[RFA][PATCH] Convert sprintf warning code to use a dominator walk

2017-10-23 Thread Jeff Law

Martin,

I'd like your thoughts on this patch.

One of the things I'm working on is changes that would allow passes that
use dominator walks to trivially perform context sensitive range
analysis as a part of their dominator walk.

As I outlined earlier this would allow us to easily fix the false
positive sprintf warning reported a week or two ago.

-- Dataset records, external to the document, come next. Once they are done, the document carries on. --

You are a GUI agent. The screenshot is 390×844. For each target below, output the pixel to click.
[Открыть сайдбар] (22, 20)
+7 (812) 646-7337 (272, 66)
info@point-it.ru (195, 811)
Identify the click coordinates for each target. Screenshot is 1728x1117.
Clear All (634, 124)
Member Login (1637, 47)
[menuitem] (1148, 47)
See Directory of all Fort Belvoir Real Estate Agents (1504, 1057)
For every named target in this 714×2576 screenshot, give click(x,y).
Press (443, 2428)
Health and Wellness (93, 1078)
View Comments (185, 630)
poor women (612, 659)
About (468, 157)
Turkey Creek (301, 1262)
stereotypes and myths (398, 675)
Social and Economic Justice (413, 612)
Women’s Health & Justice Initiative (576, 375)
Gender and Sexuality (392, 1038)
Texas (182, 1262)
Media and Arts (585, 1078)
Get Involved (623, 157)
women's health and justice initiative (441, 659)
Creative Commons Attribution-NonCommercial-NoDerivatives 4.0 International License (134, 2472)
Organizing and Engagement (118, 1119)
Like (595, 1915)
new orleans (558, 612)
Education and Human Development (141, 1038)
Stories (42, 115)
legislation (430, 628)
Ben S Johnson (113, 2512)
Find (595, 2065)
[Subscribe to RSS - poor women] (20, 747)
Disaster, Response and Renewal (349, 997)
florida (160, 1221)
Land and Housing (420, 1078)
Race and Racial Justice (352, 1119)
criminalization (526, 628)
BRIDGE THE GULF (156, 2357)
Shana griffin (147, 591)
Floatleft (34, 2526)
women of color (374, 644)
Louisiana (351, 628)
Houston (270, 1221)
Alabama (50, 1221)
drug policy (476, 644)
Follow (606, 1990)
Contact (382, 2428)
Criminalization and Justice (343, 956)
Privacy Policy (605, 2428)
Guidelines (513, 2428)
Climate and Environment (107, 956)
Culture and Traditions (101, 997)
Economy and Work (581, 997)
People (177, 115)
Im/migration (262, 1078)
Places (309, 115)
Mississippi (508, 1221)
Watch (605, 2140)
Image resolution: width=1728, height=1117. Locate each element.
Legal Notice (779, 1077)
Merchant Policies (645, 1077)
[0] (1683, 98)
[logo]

This patch converts the sprintf warning code to perform a dominator walk
rather than just walking the blocks in whatever order they appear in the
basic block array.

>From an implementation standpoint we derive a new class sprintf_dom_walk
from the dom_walker class.  Like other dom walkers we walk statements
from within the before_dom_children member function.  Very standard stuff.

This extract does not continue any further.